Last updated: 06 July 2022

Court :
NCLAT

Brief :
The present Appeal has been filed by the Appellant w.r.t the NCLT, Chennai Bench (Tribunal) order who has dismissed the application of Appellant solely on the ground that the Appellant being preferential shareholders has no locus standi to file application for redemption of shares under Section 55(3) of the Companies Act, 2013 or even under Section 245 of the Companies Act, 2013.

Citation :
Bank of Baroda (Appellant) vs. Aban Offshore Limited (Respondent) NCLAT Company Appeal (AT) No. 35 of 2019 Dated:29/01/2020

Bank of Baroda (Appellant) vs. Aban Offshore Limited (Respondent) NCLAT Company Appeal (AT) No. 35 of 2019 Dated:29/01/2020

Sub: Remedies available for Preference shareholders in relation to redemption of preference shares.

FACTS OF THE CASE

  • The present Appeal has been filed by the Appellant w.r.t the NCLT, Chennai Bench (Tribunal) order who has dismissed the application of Appellant solely on the ground that the Appellant being preferential shareholders has no locus standi to file application for redemption of shares under Section 55(3) of the Companies Act, 2013 or even under Section 245 of the Companies Act, 2013.
  • The Appellant has submitted that the Respondent Company is a listed Company with Madras Stock Exchange Limited, Bombay Stock Exchange Limited and National Stock Exchange of India Limited.
  • The Appellant has subscribed on various dates i.e.09.07.2005, 29.05.2007 and out of total subscription of Rs. 30,00,00,000/- worth of cumulative Redeemable Non-Convertible Preference Shares at varying coupon rate of 8% and 9% per annum; has also consented on 31.10.2011 for extended/rolled over of redemption of preference share for a period of 3 years from the date of original redemption date.
  • The Appellant has also submitted that the Respondent Company has not yet redeemed any preference shares inspite of they are paying equity dividend to the extent of 180% for the equity shareholders in the financial Year 2014-15.
  • The Respondent has defaulted on the redemption as well as payment of dividend for the Financial Year 2015-16 onwards and the said defaults continues till date.
  • The Appellant has also submitted that they have been made the remediless by the Tribunal for not considering the issue of redemption of preference shares either under Section 55 or Section 245 of the Companies Act, 2013.
  • The Respondent has submitted that the Appellant is only representing in these proceedings and none others representatives from the class of shareholders i.e. Preference shareholders class are representing. They are not eligible to file application under Section 245 of the Companies Act, 2013 because Section 245 clearly reflects that an application must be filed by minimum requisite members of the Company. They cannot unilaterally decide that they are empowered to represent a class of shareholders.
  • Further, the Respondent has submitted that they have every intention of redeeming its preference shares upon improvement in the financial situation as their business has gone drastically in rough weather. In view of uncertainty in crude oil prices and their cash flow position, they were under severe strain due to the nonrealization of receivables from the Middle East rendering them unable to redeem their preference share (Dividend in 2014-15 was paid to both Equity and Preference shareholders as per the terms and conditions of the issues).

ISSUES BEFORE NCLAT

  • Whether there is any remedy under law available to preference shareholders for filing application for redemption of preference shares?

JUDGEMENT

  • The NCLAT examined the intention of legislature for enacting Section 55 as well Section 245 of the Companies Act, 2013.

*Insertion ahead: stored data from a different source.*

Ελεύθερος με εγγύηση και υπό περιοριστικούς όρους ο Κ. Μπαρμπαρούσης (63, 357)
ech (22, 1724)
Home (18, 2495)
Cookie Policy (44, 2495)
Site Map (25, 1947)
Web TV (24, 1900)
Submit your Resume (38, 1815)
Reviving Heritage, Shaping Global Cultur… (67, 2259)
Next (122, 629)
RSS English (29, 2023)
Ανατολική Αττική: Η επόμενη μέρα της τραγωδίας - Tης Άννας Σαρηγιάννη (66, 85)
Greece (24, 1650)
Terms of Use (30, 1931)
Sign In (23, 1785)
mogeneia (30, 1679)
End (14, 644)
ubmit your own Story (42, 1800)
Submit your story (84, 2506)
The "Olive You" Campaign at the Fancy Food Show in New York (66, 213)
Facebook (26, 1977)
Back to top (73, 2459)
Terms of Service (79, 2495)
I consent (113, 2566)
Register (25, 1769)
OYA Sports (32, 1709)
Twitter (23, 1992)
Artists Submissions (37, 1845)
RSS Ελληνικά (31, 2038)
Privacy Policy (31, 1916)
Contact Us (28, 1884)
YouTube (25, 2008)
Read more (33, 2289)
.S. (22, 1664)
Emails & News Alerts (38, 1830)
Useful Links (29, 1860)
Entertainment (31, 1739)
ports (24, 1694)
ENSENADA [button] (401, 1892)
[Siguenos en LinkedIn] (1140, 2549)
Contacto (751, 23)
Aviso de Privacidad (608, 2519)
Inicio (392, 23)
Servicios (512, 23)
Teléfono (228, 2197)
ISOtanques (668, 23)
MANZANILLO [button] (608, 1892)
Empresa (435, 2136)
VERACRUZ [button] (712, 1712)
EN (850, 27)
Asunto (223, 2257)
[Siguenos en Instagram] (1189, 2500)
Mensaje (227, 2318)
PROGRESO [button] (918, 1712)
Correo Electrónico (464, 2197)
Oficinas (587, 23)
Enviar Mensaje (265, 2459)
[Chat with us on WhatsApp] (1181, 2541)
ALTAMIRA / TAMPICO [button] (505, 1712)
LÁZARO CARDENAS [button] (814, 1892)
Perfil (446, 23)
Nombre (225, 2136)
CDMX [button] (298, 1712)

Section 55(3) of the Companies Act, 2013 clearly states that the Company, when not in a position of redeem its preference shares, ‘may’ with the consent of 3/4th in value of such preference shares and the approval of the Tribunal (on a petition filed in this behalf), issue further redeemable preference shares equal to the amount due (including dividend, if any) in respect of such unredeemed shares.

However, there is a proviso, in ordering such further issue, the Tribunal shall forthwith order redemption of preference shares held by such persons who do not consent to such further issue.

The Section stipulates that the Company only with the requisite consent of preference shareholders and filing a petition in this behalf before the Tribunal and its consequent approval - can issue further redeemable preference shares with regard to the unredeemed preference shares. The Section though requires prior consent of the shareholders, does not provide for any action that can be taken by the concerned preference shareholders prior to filing of such petition by the Company.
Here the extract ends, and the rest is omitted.